• _List of tasks_:
A. In the Dreamworld passage, who is Queensland's independent Work Health and Safety Prosecutor?
B. Translate this sentence from the Dreamworld passage into Spanish: "A spokeswoman for the Office of Industrial Relations told InQueensland the investigation was continuing."

In February, Coroner James McDougall handed down scathing findings into maintenance and safety procedures at Dreamworld after the Thunder River Rapids tragedy.
Cindy Low, Kate Goodchild, her brother Luke Dorsett and his partner Roozi Araghi died in October 2016 when a water pump on the ride malfunctioned.
McDougall recommended Ardent Leisure, which owns Dreamworld, be referred to the Office of Industrial Relations for possible prosecution under workplace laws.
A spokeswoman for the Office of Industrial Relations told InQueensland the investigation was continuing.
“Queensland’s independent Work Health and Safety Prosecutor, Aaron Guilfoyle, continues to assess an extensive brief of evidence and is yet to determine whether or not to commence a prosecution under the Work Health and Safety Act 2011 in respect of the Dreamworld tragedy,” the spokeswoman said in a statement.
A Dreamworld spokesman could not be contacted. All non-essential maintenance and upgrades at the theme park have been cancelled and owner Ardent Leisure’s share price has been hit hard this year.
Jones said Tourism and Events Queensland (TEQ) was preparing a domestic tourism campaign to launch in early June, ahead of the school holidays.
The government’s roadmap for lifting restrictions would, at the earliest, only allow “outdoor amusement parks, zoos and arcades” to reopen from the last weekend of the school holidays – and subject to a 100-person limit. Further negotiations are expected to fine-tune those arrangements as the Government encourages Queenslanders to holiday in Queensland.

• _Stored records_:
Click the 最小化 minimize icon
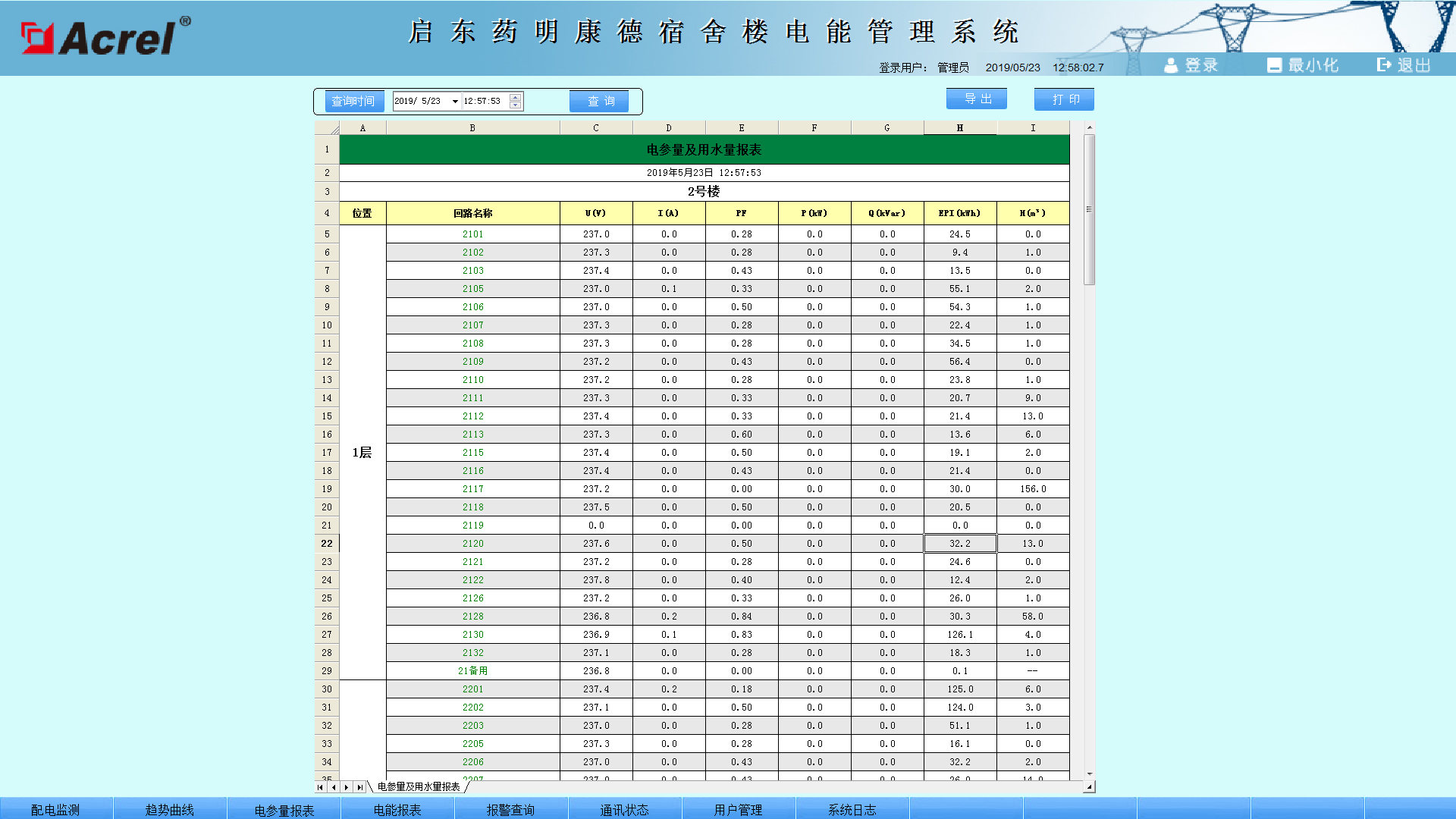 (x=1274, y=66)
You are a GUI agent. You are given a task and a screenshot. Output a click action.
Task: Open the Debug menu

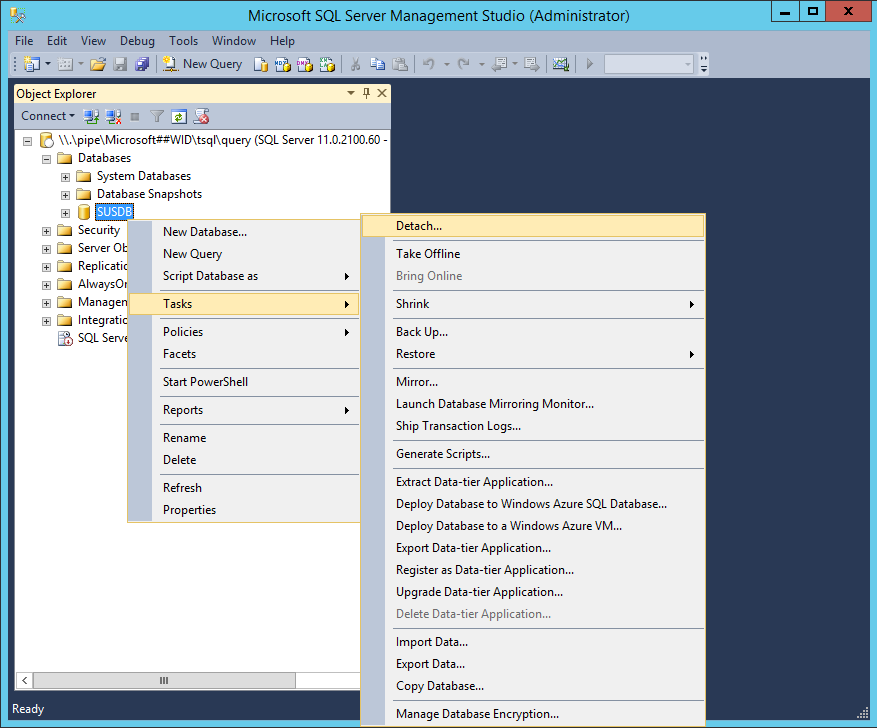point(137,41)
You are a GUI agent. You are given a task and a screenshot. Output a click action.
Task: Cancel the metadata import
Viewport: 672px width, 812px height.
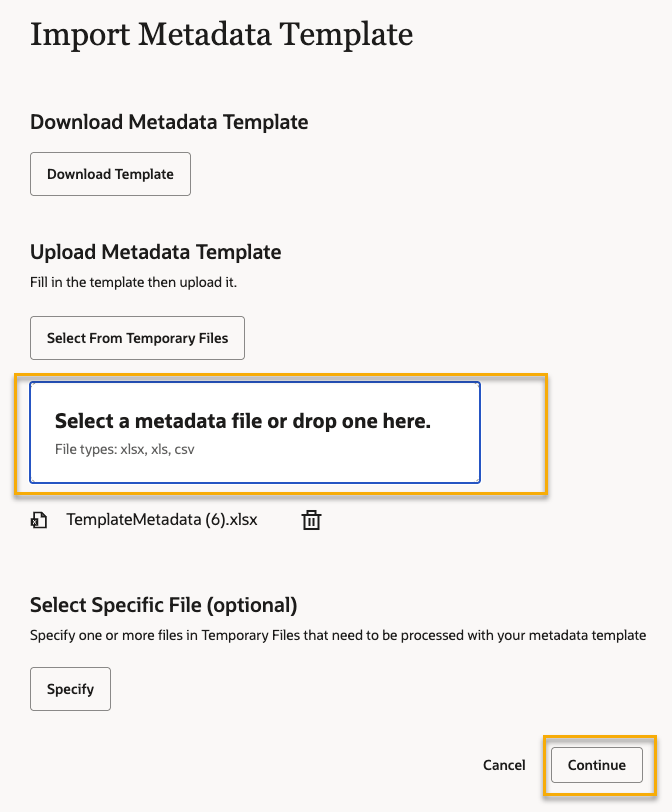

• _Full solutions_:
A. Aaron Guilfoyle

B. Una portavoz de la Oficina de Relaciones Industriales dijo a InQueensland que la investigación continuaba.